2

I need to detect files which contain my string. Files sizes can be bigger than 4gb. I cannot do that simply using tools like file_get_contents() because it try to put file in RAM.

How can I do this? Using standard PHP? Using elasticsearch or other external search engine?

Bartłomiej Semańczyk
  • 59,234
  • 49
  • 233
  • 358
  • You may read it line by line, but it depends what these failes conatain.
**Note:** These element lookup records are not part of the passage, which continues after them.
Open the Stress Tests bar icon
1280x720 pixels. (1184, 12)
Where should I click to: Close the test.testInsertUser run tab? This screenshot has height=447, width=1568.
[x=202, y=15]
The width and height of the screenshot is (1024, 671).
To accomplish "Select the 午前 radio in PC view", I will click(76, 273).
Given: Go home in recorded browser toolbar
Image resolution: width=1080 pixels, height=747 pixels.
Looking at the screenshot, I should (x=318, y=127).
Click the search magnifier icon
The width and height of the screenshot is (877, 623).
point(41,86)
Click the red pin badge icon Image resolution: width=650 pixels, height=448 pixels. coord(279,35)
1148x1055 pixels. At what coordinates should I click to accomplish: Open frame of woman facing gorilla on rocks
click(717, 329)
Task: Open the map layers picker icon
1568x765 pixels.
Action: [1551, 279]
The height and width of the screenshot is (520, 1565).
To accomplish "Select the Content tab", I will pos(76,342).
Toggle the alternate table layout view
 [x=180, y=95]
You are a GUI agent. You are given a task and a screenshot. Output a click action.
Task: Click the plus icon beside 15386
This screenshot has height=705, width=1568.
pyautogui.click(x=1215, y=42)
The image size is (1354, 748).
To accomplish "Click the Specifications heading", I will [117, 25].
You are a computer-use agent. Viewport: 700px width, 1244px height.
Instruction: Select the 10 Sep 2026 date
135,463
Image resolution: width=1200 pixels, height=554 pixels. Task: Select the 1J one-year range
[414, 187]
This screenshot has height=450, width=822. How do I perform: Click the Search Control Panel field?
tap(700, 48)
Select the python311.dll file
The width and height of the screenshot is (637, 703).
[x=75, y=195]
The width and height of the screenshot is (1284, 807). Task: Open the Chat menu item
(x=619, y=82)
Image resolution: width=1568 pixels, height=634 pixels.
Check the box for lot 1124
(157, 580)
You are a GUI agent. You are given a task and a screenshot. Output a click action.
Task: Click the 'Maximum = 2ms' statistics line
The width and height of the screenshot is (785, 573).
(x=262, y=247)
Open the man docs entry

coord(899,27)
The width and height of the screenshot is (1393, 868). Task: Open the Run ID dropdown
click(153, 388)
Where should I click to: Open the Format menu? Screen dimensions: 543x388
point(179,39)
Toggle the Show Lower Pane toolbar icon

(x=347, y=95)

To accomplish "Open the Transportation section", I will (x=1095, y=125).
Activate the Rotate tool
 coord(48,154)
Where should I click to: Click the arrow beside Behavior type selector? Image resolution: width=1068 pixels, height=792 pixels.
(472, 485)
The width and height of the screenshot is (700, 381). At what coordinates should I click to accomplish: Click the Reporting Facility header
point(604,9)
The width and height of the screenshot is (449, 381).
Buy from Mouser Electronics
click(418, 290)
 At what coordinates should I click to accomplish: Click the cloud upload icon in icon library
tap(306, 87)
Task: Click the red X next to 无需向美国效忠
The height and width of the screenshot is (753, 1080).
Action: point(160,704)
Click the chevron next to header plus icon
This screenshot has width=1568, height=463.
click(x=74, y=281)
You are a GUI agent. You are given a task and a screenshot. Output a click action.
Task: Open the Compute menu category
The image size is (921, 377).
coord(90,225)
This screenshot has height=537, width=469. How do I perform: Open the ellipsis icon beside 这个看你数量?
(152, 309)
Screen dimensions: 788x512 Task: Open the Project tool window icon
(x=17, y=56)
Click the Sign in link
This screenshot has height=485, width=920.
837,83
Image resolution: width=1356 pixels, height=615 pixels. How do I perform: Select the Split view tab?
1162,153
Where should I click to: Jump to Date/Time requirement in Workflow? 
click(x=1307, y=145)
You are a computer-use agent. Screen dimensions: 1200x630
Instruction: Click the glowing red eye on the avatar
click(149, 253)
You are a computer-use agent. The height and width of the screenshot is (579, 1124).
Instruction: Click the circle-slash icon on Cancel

Can you tell us more about your file content (csv, xml, random text, 1line text....), and the kind of string you're looking for ? – Random Mar 04 '16 at 16:32
  • Create a loop over the .txt file content and use `IF` statements to filter out what you want to see. – yardie Mar 04 '16 at 16:38
  • This seems like a better option: https://stackoverflow.com/questions/3686177/php-to-search-within-txt-file-and-echo-the-whole-line – Mike Q Aug 24 '17 at 17:31

3 Answers3

5

If you have a linux based machine, you can use grep command:

shell_exec( 'grep "text string to search" /path/to/file');

As output you will have all the rows containing your text.

here you can find an easy tutorial for using grep!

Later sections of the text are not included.